THE great niece of a woman who died trying to secure universal suffrage has spoken of how that act profoundly affected her life on the centenary of women getting the vote.

Tracy Williams, of Steeple Ashton, happens to be a relation of Emily Wilding Davison, who died after throwing herself under the Kings horse at the Epsom Derby in 1913.

The manager of Trowbridge Oaks Care Home said that when she found out that she was related to the iconic figure at a young age, from that point onwards she was an avowed feminist.

“From a young age, my family told me about the importance of what she did and what the whole suffragette movement was about.
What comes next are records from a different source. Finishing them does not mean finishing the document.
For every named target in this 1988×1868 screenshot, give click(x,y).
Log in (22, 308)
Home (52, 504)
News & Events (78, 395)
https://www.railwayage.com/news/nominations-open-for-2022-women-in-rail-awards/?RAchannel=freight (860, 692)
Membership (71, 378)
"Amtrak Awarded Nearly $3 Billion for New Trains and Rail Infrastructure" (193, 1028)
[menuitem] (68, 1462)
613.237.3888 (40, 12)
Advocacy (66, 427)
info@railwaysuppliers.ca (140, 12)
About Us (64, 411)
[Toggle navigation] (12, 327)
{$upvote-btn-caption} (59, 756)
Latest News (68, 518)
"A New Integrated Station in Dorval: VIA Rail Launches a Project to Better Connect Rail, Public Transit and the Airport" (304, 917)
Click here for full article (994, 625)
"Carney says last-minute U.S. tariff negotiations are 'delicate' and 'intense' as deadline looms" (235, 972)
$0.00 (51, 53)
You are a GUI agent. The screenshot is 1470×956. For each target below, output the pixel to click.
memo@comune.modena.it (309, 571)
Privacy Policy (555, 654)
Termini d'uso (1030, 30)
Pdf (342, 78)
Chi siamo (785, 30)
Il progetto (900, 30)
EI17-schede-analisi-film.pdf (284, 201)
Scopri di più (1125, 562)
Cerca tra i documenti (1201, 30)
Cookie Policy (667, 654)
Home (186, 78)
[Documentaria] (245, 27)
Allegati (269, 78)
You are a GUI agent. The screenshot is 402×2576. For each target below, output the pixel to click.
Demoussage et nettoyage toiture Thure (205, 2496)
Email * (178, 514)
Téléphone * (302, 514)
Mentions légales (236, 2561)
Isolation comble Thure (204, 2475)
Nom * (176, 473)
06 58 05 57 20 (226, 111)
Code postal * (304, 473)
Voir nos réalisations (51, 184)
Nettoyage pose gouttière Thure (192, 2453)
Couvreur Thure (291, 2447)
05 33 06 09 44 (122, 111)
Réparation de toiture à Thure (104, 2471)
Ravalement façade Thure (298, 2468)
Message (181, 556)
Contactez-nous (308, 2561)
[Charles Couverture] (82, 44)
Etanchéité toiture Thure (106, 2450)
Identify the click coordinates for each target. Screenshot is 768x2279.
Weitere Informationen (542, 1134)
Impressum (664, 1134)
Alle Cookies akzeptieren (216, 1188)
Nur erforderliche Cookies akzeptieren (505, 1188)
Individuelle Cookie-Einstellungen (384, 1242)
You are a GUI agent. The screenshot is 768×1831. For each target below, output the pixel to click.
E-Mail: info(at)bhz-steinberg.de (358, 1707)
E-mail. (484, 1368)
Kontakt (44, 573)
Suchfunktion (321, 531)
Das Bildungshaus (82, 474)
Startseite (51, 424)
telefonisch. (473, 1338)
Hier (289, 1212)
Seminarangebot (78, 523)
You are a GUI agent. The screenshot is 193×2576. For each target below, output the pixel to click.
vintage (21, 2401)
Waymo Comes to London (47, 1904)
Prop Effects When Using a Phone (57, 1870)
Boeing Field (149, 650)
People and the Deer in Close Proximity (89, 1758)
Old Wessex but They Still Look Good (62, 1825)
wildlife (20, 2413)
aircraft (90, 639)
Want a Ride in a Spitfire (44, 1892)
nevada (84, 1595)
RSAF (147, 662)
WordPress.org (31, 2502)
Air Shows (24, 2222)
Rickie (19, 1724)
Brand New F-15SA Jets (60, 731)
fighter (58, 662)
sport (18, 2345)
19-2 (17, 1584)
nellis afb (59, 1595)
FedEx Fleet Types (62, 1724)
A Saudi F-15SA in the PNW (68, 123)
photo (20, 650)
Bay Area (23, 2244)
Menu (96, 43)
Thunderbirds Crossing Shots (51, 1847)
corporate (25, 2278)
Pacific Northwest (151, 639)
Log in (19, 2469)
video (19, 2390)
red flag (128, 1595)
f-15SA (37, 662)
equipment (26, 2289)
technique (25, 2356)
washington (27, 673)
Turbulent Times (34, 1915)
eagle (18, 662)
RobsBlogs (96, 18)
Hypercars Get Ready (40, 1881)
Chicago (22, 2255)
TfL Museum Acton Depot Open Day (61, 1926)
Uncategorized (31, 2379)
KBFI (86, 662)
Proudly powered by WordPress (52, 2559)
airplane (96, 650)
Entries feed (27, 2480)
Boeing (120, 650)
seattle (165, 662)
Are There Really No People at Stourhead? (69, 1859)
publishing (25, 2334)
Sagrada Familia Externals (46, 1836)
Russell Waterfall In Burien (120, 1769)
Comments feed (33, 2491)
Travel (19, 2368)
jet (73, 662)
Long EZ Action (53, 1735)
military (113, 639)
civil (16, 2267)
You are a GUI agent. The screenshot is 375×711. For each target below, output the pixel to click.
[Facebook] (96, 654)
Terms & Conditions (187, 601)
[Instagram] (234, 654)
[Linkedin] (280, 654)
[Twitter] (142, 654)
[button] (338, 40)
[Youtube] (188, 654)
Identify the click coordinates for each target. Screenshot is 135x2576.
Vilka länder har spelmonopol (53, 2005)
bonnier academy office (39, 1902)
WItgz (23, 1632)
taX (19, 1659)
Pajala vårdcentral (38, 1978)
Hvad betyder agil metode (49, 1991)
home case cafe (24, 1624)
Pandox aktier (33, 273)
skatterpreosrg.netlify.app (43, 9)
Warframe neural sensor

I am proud to be related to her,” she said.

“Even though she died before women got the vote, I think she would be proud to see how far the movement has come.

“What she did for women everywhere has had a hugely positive impact in society.

“100 years after she died, me and my daughter we went to her grave in Morpeth, Northumberland, and they unveiled a plaque there which was lovely.

“Apparently my great grandfather was at her funeral but I do not know of any other family saying they met her or anything.”

At her work place, Mrs Williams says she tells her colleagues about what she did and how important it is to vote.

“Even if you may feel disenchanted with politicians, it is so important to vote. Emily died for the very right to get the vote and I feel honoured to say I was related to her,” she said.

“I have been a nurse for 39 years and at Trowbridge Oaks for 21 years and I tell people how important voting is and this little bombshell I have.”